(Problem requirements): Render the material from the line containing "The image size is (1568, 692)." down to the line containing "point(71,25)", both included, as a Markdown table with the columns Row and Line. Number each line in order and leave out blank lines.

(Given records):
★ ★ ★ ★
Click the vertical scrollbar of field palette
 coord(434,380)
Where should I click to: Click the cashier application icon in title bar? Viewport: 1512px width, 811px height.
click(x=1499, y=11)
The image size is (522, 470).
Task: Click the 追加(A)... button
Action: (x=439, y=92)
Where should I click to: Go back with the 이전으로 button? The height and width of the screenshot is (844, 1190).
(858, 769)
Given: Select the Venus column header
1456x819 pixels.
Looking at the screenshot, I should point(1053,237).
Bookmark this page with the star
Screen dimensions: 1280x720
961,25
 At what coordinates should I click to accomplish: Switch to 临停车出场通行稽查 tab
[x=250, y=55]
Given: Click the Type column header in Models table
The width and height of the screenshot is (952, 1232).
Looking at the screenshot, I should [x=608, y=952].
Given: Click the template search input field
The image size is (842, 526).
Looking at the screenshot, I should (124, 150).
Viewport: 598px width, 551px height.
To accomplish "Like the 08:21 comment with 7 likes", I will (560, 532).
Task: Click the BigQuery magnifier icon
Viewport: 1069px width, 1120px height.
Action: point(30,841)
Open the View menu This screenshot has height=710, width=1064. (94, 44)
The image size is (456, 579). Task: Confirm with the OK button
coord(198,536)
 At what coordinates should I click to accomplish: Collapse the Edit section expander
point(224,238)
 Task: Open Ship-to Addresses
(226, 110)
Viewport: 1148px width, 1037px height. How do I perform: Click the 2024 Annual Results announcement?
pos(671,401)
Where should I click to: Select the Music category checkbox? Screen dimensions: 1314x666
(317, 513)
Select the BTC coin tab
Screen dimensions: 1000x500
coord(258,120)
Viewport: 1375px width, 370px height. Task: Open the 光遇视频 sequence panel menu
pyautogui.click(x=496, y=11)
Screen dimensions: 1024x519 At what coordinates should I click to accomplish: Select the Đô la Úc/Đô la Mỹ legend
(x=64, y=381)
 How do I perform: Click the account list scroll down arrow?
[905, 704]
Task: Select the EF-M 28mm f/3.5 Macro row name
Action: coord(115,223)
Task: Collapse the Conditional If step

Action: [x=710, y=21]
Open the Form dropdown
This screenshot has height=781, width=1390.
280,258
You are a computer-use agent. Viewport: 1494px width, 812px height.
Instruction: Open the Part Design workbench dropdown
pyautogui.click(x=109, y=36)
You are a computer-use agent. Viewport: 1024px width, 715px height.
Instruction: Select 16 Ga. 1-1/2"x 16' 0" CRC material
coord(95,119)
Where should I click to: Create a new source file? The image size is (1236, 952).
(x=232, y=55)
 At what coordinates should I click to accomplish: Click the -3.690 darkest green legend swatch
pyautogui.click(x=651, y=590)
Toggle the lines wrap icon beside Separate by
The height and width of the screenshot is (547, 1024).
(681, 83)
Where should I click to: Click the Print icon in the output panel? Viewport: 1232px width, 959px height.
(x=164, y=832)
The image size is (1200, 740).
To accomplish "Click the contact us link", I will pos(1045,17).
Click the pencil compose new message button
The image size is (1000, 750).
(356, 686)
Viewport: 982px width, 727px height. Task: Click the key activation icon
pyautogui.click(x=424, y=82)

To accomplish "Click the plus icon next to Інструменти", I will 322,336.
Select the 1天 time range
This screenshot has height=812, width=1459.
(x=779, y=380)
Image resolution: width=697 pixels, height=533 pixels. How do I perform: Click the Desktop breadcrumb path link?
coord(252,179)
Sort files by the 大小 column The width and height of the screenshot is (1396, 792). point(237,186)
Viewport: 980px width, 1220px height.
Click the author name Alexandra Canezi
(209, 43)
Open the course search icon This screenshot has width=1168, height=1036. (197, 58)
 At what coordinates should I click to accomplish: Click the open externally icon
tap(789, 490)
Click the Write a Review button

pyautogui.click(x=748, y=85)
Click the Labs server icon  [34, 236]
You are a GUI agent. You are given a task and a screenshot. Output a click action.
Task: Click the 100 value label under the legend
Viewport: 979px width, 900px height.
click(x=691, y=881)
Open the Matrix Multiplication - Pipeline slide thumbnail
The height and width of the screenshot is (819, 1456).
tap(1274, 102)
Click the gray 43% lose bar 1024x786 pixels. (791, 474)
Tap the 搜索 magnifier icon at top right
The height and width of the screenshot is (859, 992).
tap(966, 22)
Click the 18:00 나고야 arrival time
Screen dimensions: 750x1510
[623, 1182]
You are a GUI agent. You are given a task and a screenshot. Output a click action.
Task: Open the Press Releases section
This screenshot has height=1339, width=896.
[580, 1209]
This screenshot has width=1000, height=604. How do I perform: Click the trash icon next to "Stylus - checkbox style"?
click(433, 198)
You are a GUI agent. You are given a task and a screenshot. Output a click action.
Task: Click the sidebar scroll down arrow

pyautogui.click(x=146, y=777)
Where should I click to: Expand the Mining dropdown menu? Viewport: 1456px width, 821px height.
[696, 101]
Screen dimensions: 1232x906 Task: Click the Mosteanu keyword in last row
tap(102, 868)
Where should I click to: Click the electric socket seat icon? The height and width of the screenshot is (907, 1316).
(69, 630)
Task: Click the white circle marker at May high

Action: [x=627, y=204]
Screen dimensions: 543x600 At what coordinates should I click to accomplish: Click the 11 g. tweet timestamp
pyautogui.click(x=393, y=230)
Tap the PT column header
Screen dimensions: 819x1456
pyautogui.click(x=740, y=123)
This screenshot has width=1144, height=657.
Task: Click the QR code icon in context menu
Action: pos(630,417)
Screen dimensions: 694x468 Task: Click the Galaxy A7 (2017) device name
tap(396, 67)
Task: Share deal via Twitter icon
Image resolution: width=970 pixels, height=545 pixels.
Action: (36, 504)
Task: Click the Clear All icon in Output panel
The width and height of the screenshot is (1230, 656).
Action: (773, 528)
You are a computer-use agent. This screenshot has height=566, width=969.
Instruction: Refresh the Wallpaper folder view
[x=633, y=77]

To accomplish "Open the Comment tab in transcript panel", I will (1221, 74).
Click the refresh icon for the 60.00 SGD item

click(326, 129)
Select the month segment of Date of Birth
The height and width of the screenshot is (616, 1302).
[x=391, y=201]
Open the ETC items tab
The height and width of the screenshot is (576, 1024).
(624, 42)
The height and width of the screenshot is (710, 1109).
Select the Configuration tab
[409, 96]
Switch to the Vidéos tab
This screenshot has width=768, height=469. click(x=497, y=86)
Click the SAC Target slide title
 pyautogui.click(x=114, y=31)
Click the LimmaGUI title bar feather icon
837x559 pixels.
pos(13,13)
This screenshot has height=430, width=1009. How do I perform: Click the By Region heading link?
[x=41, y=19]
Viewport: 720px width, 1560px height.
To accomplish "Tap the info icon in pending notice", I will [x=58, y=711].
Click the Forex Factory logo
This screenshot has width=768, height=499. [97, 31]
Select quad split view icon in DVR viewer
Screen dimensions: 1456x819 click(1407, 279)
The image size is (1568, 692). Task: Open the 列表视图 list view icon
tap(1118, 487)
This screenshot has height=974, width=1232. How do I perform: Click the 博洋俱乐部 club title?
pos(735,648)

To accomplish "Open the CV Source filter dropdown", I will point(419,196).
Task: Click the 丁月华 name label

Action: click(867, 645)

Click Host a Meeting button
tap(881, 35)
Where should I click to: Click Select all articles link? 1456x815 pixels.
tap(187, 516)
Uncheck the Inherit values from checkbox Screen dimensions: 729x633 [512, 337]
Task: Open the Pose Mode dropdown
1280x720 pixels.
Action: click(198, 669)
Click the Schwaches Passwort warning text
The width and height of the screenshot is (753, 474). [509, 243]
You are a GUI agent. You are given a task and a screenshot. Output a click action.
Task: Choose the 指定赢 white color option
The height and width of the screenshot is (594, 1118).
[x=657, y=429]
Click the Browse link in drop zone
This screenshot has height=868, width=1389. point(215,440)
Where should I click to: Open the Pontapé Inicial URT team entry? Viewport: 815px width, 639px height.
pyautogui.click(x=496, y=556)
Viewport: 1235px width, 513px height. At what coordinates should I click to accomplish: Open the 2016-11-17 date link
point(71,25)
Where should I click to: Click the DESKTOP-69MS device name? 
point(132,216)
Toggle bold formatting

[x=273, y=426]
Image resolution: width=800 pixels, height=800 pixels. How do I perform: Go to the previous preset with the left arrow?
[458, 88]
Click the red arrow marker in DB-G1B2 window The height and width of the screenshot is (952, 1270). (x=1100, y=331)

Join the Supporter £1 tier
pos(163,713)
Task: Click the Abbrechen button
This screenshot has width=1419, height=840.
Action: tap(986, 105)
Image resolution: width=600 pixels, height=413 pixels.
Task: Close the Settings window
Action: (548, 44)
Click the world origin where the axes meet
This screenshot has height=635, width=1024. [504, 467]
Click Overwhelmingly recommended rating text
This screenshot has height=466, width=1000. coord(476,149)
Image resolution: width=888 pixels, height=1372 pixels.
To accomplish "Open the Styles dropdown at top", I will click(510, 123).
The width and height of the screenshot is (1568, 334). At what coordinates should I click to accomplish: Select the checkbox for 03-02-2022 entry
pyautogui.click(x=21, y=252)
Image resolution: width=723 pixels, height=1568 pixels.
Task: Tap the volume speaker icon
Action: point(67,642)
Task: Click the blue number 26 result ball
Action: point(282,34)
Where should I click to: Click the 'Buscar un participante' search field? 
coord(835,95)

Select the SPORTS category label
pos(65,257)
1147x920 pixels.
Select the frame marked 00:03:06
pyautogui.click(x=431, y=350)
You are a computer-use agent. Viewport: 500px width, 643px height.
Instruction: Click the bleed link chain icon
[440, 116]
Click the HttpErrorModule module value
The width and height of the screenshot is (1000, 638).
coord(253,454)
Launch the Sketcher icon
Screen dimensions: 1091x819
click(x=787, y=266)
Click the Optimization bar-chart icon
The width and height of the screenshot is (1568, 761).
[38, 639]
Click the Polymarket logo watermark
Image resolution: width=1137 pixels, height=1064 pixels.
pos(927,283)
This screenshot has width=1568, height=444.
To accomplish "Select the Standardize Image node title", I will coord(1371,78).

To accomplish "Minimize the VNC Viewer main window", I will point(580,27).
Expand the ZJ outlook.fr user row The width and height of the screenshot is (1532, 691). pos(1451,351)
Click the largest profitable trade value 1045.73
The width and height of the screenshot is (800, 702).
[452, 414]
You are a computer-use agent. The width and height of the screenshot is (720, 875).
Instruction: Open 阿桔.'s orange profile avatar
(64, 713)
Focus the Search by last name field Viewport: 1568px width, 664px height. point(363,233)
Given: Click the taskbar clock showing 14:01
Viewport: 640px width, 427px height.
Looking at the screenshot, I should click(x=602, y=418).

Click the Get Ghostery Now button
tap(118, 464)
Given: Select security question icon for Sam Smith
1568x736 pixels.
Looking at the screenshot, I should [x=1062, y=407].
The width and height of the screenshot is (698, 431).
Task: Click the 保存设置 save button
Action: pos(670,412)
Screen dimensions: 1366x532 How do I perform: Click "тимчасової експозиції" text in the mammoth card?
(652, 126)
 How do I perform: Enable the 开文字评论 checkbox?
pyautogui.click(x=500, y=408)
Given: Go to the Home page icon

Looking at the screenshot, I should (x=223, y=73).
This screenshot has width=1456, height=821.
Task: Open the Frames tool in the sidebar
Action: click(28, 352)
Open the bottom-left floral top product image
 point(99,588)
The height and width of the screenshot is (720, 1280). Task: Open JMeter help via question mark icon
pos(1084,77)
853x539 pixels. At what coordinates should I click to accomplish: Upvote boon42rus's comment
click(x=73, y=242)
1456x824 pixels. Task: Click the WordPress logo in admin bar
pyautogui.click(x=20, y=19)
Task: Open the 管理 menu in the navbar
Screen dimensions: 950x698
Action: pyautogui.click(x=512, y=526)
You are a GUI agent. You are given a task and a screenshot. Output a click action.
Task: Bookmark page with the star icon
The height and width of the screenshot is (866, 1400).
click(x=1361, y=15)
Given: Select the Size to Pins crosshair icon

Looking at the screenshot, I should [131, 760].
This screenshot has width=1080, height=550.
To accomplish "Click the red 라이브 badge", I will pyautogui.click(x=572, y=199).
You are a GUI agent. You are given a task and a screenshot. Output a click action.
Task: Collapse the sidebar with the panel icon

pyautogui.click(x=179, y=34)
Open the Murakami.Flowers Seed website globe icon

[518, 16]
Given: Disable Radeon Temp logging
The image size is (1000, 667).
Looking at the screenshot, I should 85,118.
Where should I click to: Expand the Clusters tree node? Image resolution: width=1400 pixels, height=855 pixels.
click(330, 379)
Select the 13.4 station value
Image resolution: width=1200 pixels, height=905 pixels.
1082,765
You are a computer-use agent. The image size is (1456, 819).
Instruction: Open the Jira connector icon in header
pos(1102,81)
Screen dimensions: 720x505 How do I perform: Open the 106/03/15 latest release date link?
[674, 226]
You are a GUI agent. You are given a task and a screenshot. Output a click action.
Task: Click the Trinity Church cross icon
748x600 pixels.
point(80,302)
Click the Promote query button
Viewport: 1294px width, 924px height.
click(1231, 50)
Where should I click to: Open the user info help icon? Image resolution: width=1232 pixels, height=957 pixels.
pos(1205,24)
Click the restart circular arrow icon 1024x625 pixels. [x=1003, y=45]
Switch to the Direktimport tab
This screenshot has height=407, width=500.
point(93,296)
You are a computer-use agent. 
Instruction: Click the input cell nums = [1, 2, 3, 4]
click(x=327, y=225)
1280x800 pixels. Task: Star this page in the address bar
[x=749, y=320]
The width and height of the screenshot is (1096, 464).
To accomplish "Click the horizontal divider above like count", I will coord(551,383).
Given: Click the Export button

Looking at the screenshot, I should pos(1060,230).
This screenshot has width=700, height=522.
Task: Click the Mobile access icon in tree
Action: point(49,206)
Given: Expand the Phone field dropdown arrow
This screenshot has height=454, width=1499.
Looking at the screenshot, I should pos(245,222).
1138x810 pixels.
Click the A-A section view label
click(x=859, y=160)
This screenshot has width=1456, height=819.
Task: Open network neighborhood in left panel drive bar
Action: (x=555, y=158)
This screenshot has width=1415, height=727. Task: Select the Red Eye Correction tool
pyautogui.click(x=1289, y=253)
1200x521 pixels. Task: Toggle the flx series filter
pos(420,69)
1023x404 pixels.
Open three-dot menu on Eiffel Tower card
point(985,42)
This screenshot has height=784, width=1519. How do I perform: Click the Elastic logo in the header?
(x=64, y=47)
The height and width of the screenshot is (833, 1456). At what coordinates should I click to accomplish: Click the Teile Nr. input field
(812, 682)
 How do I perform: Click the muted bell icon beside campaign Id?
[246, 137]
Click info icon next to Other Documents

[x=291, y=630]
★ ★ ★ ★
(Response):
| Row | Line |
|---|---|
| 1 | The image size is (1568, 692). Task: Open the 列表视图 list view icon |
| 2 | tap(1118, 487) |
| 3 | This screenshot has height=974, width=1232. How do I perform: Click the 博洋俱乐部 club title? |
| 4 | pos(735,648) |
| 5 | To accomplish "Open the CV Source filter dropdown", I will point(419,196). |
| 6 | Task: Click the 丁月华 name label |
| 7 | Action: click(867, 645) |
| 8 | Click Host a Meeting button |
| 9 | tap(881, 35) |
| 10 | Where should I click to: Click Select all articles link? 1456x815 pixels. |
| 11 | tap(187, 516) |
| 12 | Uncheck the Inherit values from checkbox Screen dimensions: 729x633 [512, 337] |
| 13 | Task: Open the Pose Mode dropdown |
| 14 | 1280x720 pixels. |
| 15 | Action: click(198, 669) |
| 16 | Click the Schwaches Passwort warning text |
| 17 | The width and height of the screenshot is (753, 474). [509, 243] |
| 18 | You are a GUI agent. You are given a task and a screenshot. Output a click action. |
| 19 | Task: Choose the 指定赢 white color option |
| 20 | The height and width of the screenshot is (594, 1118). |
| 21 | [x=657, y=429] |
| 22 | Click the Browse link in drop zone |
| 23 | This screenshot has height=868, width=1389. point(215,440) |
| 24 | Where should I click to: Open the Pontapé Inicial URT team entry? Viewport: 815px width, 639px height. |
| 25 | pyautogui.click(x=496, y=556) |
| 26 | Viewport: 1235px width, 513px height. At what coordinates should I click to accomplish: Open the 2016-11-17 date link |
| 27 | point(71,25) |